A related movement type is spiral motion (see Figure 10.21). An
inward spiral which approaches the centre slowly may be perceived as a
circular motion in which the frame is contracting towards the centre (see
Figure 10.22). More commonly, however, spiral motion will be perceived as
direct, as it has a definite start and end point: it is not cyclic. This is
particularly evident in the case of a very shallow spiral (Figure 10.23)
which is more like a mellifluous spatial ornamentation of linear motion. In
between the two extremes, the spiral displays some characteristics of both
circular and direct motion. Like circular motion it tends to negate the
orientation of the space, making all directions equivalent. In its place,
however, and unlike circular motion, it establishes inwards and outwards
motion as significant. Motions which spiral inward and then outward or
vice versa (see Figure 10.24) should also be distinguished. Where this
motion is extended into an oscillation (inwards to outwards to inwards to
outwards etc.) we have the oscillating circular motion discussed previously.
It seems to me unlikely that in two-dimensional acoustic space, spiral
motion which is not centred on the listener's head can effectively convey
the vortex feeling of spiralling.
Figure 10.20 The relation of cyclic to oscillatory motions.
Figure 10.21 Spiral motion.
Figure 10.22 Relation of slow spiral to circular motion.

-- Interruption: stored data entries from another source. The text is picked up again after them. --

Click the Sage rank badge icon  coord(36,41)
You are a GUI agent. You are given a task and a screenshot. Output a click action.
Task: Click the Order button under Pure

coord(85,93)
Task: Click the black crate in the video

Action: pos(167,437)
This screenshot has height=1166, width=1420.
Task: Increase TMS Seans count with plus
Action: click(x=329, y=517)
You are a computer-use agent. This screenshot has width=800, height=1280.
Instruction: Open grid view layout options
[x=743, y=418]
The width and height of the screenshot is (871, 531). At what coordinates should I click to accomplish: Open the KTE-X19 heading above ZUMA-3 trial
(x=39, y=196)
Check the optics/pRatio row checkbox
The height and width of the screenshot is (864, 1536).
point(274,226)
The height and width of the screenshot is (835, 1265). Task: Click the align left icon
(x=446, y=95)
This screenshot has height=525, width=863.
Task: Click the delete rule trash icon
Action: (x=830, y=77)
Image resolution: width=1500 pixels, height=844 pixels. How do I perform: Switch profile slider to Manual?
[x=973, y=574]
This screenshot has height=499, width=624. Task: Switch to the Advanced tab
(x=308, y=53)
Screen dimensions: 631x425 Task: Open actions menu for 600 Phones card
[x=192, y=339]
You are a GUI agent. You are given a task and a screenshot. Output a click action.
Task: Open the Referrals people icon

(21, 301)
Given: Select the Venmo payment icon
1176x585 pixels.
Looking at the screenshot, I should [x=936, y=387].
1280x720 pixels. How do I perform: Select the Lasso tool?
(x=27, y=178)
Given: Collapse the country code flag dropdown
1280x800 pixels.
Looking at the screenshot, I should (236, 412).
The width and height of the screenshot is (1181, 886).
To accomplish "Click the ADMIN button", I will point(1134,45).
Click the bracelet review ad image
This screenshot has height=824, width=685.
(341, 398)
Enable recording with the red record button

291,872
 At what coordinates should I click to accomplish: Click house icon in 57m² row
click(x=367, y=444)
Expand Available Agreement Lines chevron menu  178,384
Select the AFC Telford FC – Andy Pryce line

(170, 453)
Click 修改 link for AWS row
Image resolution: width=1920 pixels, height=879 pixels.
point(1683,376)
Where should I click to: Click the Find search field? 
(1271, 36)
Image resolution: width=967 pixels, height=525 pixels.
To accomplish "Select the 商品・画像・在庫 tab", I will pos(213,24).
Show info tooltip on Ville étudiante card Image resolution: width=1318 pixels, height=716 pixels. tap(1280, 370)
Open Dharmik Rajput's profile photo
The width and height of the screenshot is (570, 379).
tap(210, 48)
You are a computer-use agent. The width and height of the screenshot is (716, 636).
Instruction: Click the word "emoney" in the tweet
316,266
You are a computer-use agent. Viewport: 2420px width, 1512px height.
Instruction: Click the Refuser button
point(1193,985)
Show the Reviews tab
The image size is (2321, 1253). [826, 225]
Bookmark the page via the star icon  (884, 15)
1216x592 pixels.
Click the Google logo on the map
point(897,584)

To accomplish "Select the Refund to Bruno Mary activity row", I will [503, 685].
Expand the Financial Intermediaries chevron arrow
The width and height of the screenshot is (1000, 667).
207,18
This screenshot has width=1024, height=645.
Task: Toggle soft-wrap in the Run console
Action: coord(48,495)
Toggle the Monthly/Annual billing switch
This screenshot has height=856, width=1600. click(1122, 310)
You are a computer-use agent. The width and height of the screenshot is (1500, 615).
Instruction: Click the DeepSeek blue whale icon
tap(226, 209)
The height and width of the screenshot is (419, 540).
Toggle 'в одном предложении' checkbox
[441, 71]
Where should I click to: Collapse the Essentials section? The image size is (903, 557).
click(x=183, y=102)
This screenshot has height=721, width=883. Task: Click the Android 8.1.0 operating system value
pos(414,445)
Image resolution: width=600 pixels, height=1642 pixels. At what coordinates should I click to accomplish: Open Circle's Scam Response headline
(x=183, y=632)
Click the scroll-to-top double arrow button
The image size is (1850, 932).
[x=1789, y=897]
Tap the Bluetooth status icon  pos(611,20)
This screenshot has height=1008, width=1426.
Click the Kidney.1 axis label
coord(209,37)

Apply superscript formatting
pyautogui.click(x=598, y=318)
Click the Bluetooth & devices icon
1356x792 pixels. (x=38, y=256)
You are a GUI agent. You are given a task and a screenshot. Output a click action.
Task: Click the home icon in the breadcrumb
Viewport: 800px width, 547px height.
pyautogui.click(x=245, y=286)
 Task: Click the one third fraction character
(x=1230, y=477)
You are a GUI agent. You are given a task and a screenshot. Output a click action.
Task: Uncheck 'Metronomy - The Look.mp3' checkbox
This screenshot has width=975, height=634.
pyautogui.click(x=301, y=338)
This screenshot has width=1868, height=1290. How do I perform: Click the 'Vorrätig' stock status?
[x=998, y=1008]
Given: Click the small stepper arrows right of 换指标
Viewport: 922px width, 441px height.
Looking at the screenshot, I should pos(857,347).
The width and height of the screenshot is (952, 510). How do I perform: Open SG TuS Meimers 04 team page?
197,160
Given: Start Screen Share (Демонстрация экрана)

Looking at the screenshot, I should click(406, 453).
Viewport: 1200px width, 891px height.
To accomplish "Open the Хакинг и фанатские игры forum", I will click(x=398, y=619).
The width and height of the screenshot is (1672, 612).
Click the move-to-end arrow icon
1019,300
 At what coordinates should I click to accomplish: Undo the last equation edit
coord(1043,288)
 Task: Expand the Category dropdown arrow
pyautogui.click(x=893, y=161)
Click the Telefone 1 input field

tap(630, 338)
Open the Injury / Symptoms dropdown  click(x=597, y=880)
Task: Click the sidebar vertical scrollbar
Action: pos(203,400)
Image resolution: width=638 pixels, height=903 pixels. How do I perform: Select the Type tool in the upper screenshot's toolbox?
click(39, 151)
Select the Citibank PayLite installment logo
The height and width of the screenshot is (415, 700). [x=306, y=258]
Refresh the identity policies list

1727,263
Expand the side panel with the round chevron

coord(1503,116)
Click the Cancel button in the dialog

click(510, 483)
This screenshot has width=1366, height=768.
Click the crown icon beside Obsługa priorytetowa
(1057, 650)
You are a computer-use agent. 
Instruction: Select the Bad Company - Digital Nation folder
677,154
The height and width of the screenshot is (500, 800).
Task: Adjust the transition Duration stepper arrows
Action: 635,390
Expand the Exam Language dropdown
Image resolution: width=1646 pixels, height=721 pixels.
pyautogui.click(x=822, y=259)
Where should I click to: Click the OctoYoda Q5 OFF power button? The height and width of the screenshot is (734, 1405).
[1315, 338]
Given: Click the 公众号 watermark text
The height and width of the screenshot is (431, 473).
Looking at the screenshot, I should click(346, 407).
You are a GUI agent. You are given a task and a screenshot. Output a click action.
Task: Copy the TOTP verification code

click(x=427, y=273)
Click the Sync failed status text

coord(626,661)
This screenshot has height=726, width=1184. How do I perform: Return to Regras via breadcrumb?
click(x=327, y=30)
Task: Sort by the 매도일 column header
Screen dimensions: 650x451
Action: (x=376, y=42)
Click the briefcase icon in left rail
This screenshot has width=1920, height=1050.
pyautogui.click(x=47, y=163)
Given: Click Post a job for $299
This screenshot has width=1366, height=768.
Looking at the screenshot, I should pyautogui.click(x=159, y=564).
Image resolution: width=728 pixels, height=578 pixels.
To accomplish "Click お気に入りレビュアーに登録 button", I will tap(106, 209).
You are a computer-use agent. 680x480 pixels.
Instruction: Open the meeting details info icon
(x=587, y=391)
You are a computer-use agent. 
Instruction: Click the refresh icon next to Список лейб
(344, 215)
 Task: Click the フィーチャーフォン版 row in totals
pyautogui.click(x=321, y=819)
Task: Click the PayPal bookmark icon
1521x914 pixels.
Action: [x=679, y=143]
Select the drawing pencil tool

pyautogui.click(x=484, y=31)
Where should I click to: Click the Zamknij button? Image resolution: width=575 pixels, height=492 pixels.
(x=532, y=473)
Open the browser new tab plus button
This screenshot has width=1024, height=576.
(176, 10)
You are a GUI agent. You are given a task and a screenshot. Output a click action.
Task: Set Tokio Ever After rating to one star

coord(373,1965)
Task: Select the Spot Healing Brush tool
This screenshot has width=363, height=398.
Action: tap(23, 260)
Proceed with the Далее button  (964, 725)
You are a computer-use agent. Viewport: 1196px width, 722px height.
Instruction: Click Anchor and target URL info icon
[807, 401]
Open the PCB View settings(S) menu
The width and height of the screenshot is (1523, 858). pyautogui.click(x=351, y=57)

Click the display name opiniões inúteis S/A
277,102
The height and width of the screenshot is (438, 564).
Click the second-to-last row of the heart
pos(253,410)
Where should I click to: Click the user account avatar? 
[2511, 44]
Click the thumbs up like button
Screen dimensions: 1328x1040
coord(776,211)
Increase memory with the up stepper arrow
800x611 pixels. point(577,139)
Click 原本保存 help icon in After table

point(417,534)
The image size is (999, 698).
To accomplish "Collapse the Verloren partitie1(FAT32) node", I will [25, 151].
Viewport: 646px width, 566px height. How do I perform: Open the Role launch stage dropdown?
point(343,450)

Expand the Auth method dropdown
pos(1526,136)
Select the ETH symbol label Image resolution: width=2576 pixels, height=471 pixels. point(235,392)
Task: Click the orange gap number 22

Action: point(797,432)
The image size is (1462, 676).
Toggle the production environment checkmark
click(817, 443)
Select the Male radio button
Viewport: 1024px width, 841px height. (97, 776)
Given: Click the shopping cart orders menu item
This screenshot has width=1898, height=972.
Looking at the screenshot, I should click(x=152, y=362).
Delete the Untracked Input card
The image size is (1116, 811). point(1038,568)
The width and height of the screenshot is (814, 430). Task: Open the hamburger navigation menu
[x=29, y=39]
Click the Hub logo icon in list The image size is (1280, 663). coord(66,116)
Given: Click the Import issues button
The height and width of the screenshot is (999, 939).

Figure 10.23 Shallow spirals.
Finally, let us consider motion along a figure-of-eight. There are two

symmetric figure-of-eight pathways (see Figure 10.25). Motion along these
paths illustrates very well the oriented asymmetry of acoustic space. Non-
cyclic paths may be divided into self-crossing and S-shaped (Figure 10.26).
The important difference between these is that self-crossing paths pass
through the centre of the space twice and S-shaped paths only once. Motion
along an S-shaped path will be differently perceived in one direction than
the other because the sound will pass either front-to-back or back-to-front
through the listener, depending upon the direction of motion (see Figure
10.27). With self-crossing paths, however, there is a difference between
motions which move along the edge (lateral) and motions which move
along the front or back. Lateral paths pass through the centre twice in the
same direction, which will be either twice forwards or twice backwards,
depending upon the direction of motion along the path (Figure 10.27). With
backward self-crossing motion, however, the path crosses the listener's head
in both directions—first front-to-back and then back-to-front—and, thus
reversing the direction of motion, does not alter the aesthetic impact of the
path (only the left-right symmetry). It does, however, make a difference
whether we begin at the back of the space or the front of the space.
Figure 10.24 Inward and outwards spirals.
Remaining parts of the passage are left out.